_WORK ITEM:_ The lines below, from the one containing "Image resolution: width=351, height=2576." through the one containing "[No] (328, 2528)", should be set down exactly, with no pictures and nothing else.

_DATA TO USE:_
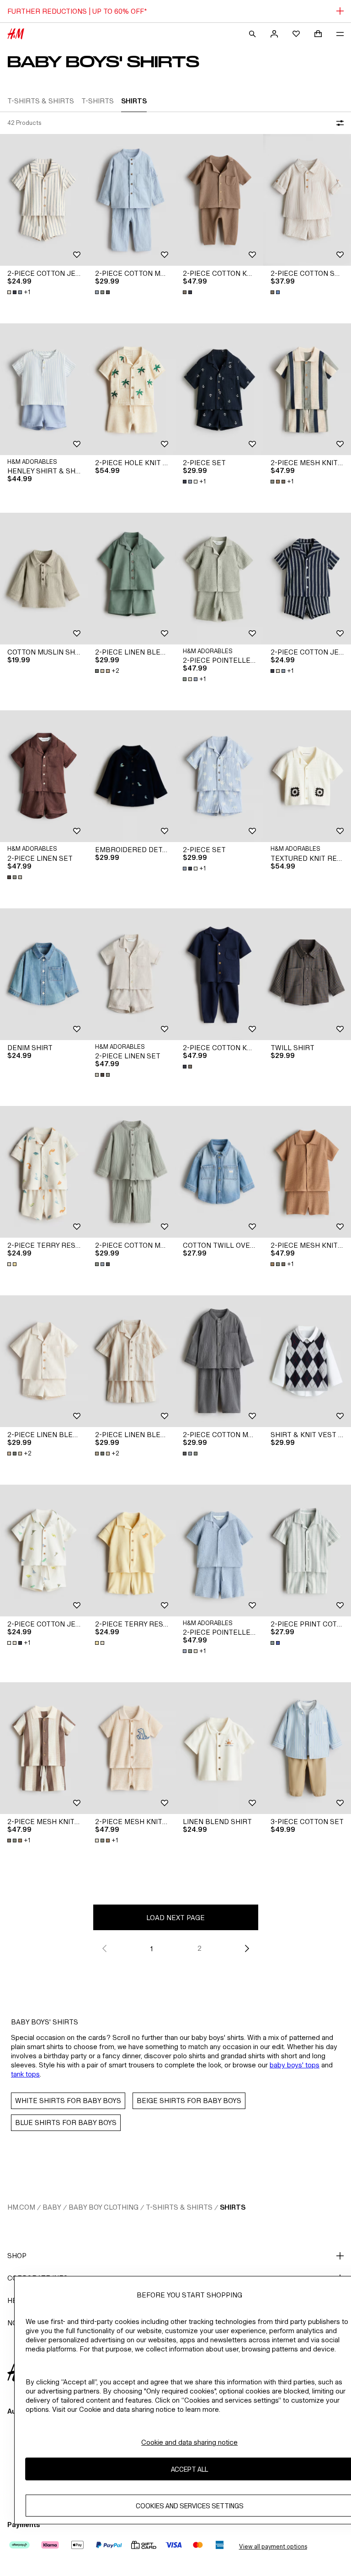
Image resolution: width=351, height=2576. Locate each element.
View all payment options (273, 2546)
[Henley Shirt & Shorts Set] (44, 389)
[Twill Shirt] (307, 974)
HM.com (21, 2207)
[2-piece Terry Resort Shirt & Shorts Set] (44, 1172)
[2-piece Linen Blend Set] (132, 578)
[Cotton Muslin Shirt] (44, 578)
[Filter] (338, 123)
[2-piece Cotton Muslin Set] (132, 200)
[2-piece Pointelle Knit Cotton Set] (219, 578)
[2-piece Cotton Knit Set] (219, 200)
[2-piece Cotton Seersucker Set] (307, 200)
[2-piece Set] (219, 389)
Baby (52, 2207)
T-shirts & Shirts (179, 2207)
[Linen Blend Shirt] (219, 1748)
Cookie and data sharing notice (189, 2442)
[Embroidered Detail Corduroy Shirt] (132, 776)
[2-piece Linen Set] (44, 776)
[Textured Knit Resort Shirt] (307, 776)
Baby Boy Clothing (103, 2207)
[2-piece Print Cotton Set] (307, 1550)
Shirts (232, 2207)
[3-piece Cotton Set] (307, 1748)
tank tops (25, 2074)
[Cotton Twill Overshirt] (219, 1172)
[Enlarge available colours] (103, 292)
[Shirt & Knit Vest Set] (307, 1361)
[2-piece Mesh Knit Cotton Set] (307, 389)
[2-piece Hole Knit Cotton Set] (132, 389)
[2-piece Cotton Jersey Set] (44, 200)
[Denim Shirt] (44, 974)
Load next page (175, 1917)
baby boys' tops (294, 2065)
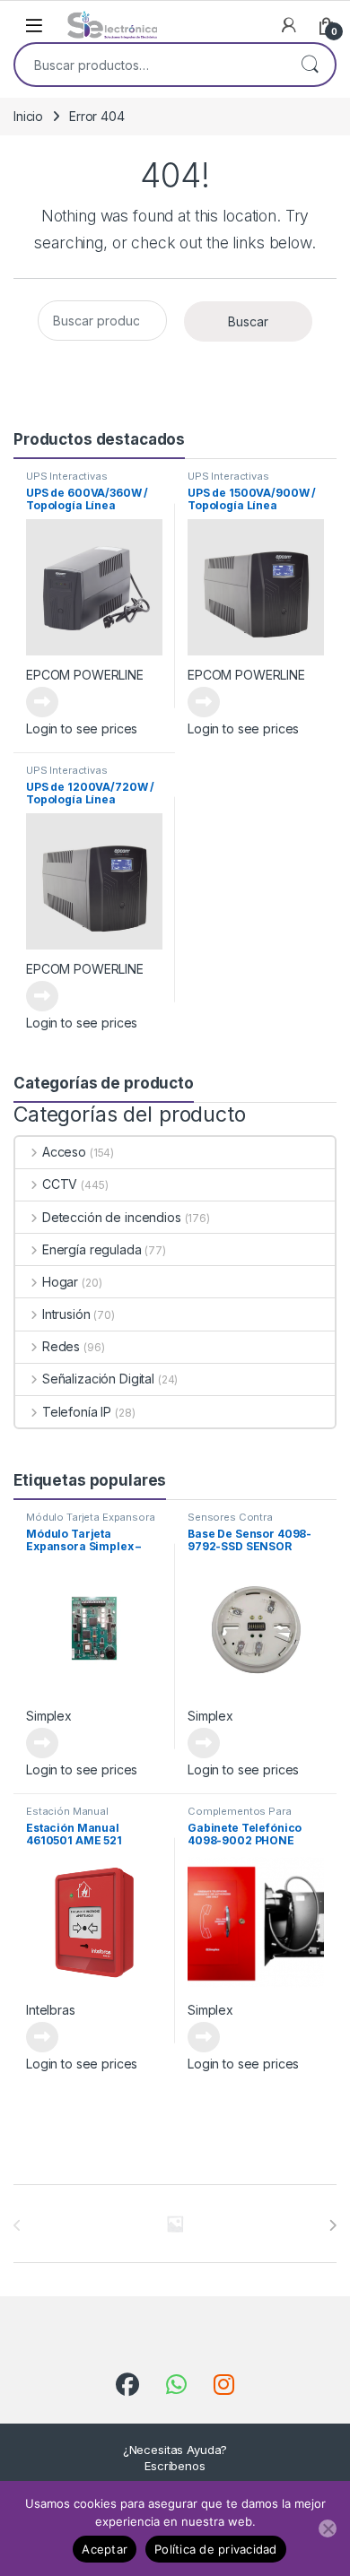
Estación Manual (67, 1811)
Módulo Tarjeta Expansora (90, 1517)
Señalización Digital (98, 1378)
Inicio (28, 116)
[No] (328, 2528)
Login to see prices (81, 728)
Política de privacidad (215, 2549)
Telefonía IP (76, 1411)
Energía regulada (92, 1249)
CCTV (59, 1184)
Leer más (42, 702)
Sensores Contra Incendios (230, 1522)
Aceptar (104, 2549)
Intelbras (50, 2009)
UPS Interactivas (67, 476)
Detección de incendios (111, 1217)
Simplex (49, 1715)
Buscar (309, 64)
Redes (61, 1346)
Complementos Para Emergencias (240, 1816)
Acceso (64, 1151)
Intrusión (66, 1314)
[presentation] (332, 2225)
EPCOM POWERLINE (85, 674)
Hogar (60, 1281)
...
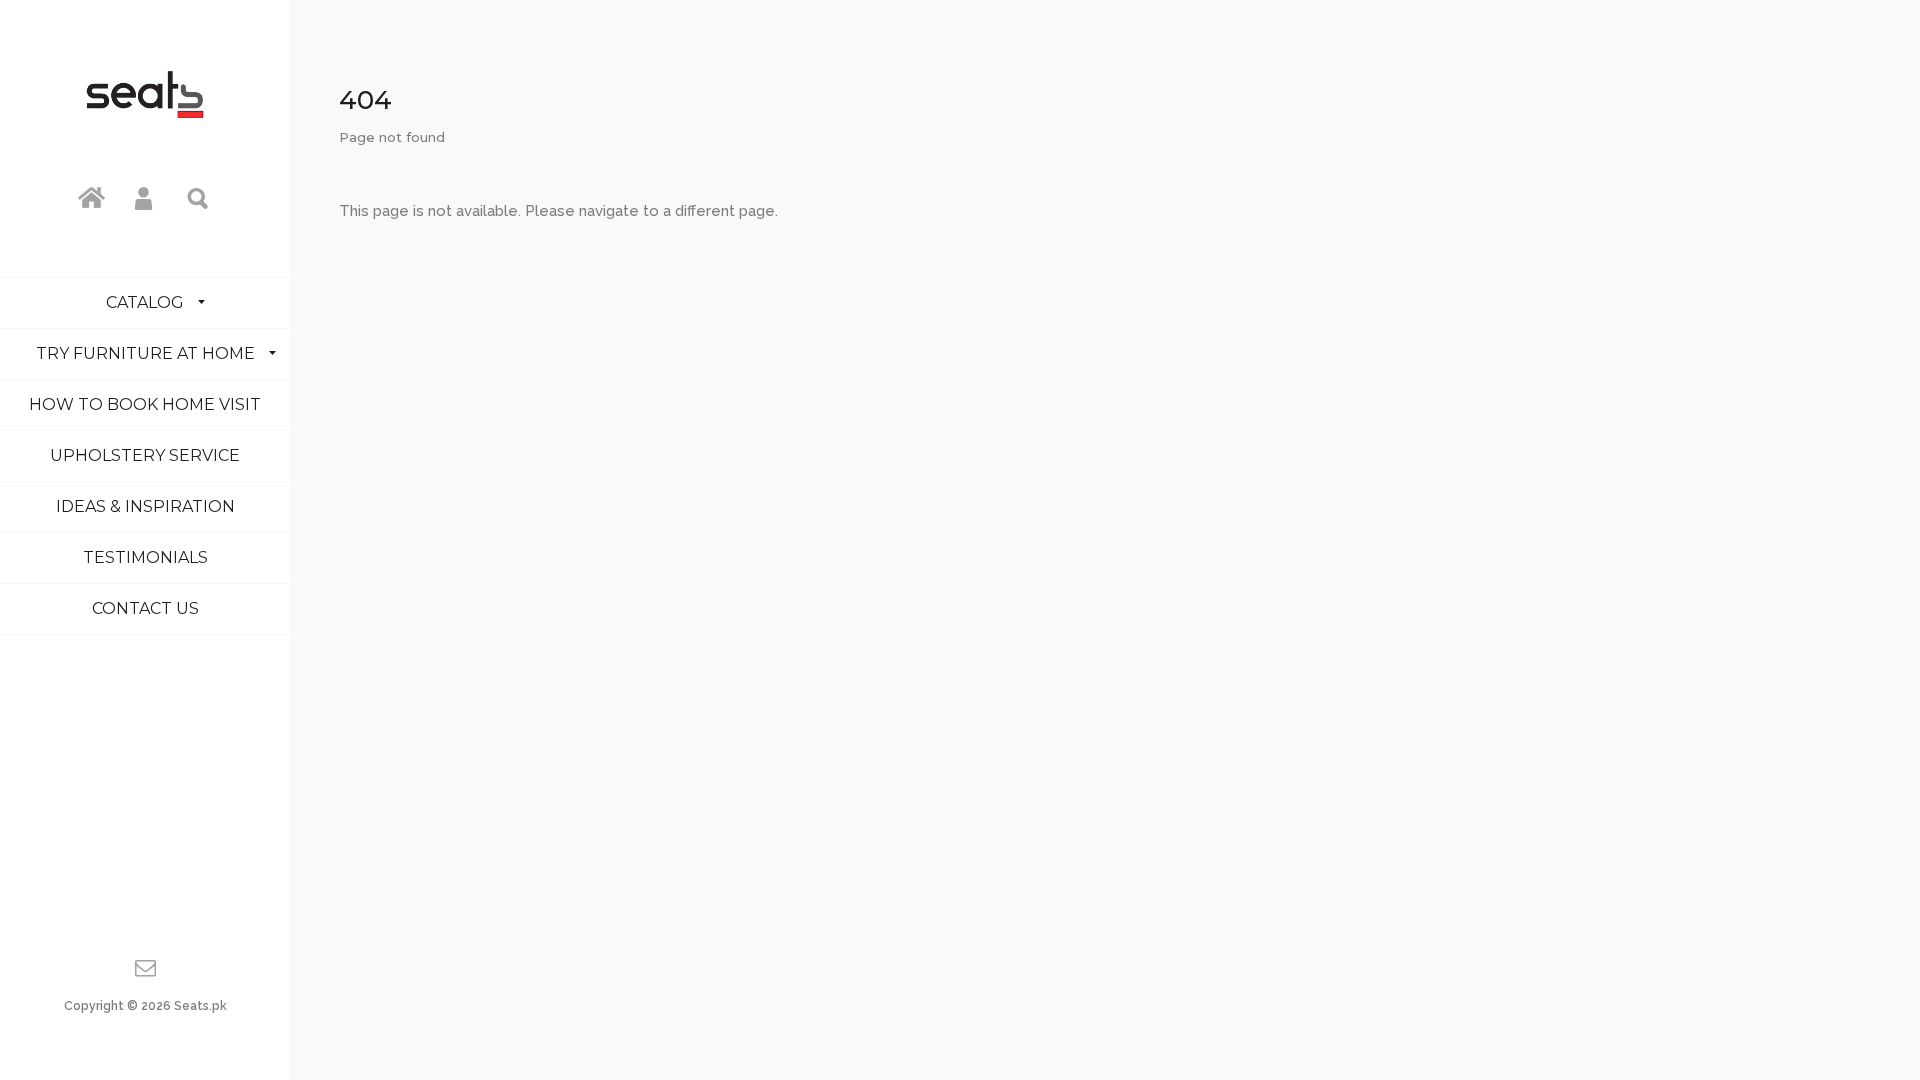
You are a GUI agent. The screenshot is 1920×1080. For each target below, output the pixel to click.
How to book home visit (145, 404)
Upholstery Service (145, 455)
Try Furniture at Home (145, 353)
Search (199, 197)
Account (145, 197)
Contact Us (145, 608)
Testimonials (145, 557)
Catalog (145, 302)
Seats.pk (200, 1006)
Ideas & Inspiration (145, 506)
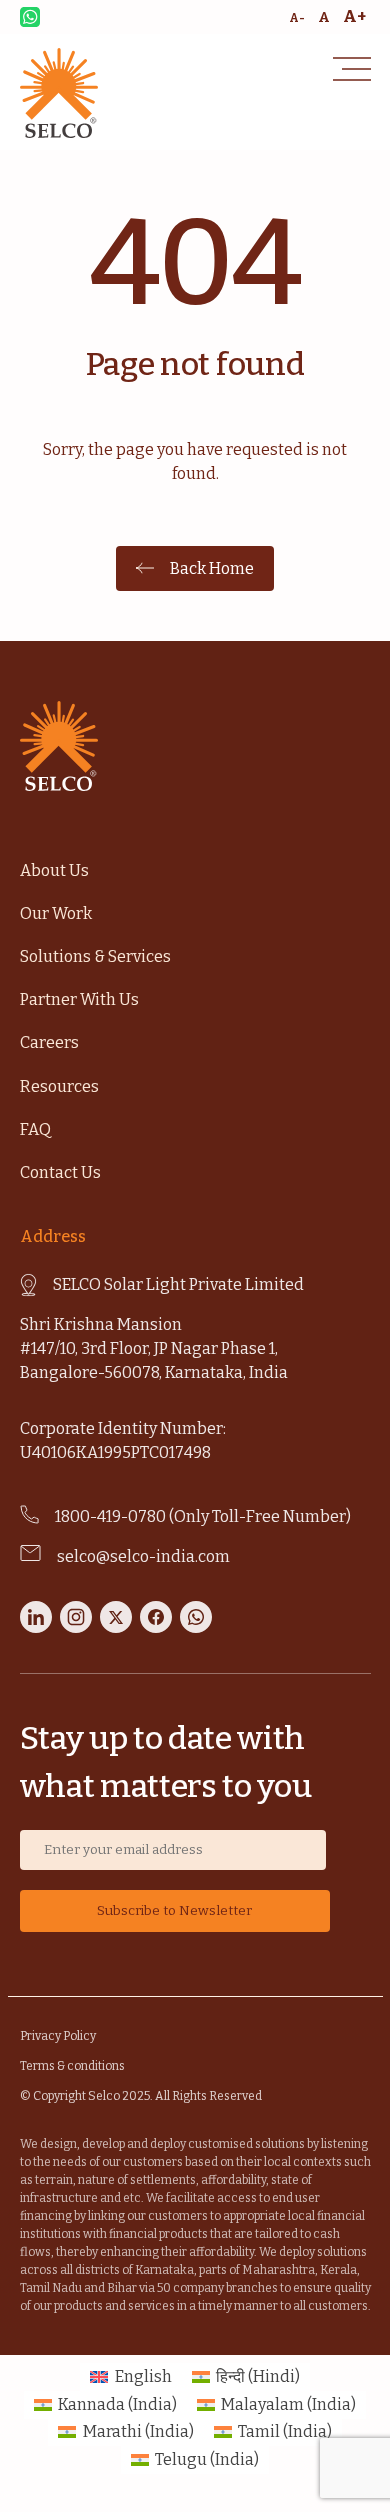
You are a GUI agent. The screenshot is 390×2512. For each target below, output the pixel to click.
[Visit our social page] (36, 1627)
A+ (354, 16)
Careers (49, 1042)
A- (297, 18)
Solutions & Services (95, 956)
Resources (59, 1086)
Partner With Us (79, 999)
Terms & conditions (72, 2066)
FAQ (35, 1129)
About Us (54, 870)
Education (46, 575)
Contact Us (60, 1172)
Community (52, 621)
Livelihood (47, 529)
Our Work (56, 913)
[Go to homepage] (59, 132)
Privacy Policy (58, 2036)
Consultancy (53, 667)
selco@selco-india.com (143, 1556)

_RESPONSE TO THE EXERCISE:_
Image resolution: width=351, height=2576. Locate each element.
View all payment options (273, 2546)
[Henley Shirt & Shorts Set] (44, 389)
[Twill Shirt] (307, 974)
HM.com (21, 2207)
[2-piece Terry Resort Shirt & Shorts Set] (44, 1172)
[2-piece Linen Blend Set] (132, 578)
[Cotton Muslin Shirt] (44, 578)
[Filter] (338, 123)
[2-piece Cotton Muslin Set] (132, 200)
[2-piece Pointelle Knit Cotton Set] (219, 578)
[2-piece Cotton Knit Set] (219, 200)
[2-piece Cotton Seersucker Set] (307, 200)
[2-piece Set] (219, 389)
Baby (52, 2207)
T-shirts & Shirts (179, 2207)
[Linen Blend Shirt] (219, 1748)
Cookie and data sharing notice (189, 2442)
[Embroidered Detail Corduroy Shirt] (132, 776)
[2-piece Linen Set] (44, 776)
[Textured Knit Resort Shirt] (307, 776)
Baby Boy Clothing (103, 2207)
[2-piece Print Cotton Set] (307, 1550)
Shirts (232, 2207)
[3-piece Cotton Set] (307, 1748)
tank tops (25, 2074)
[Cotton Twill Overshirt] (219, 1172)
[Enlarge available colours] (103, 292)
[Shirt & Knit Vest Set] (307, 1361)
[2-piece Mesh Knit Cotton Set] (307, 389)
[2-piece Hole Knit Cotton Set] (132, 389)
[2-piece Cotton Jersey Set] (44, 200)
[Denim Shirt] (44, 974)
Load next page (175, 1917)
baby boys' tops (294, 2065)
Estación Manual (67, 1811)
Módulo Tarjeta Expansora (90, 1517)
Señalización Digital (98, 1378)
Inicio (28, 116)
[No] (328, 2528)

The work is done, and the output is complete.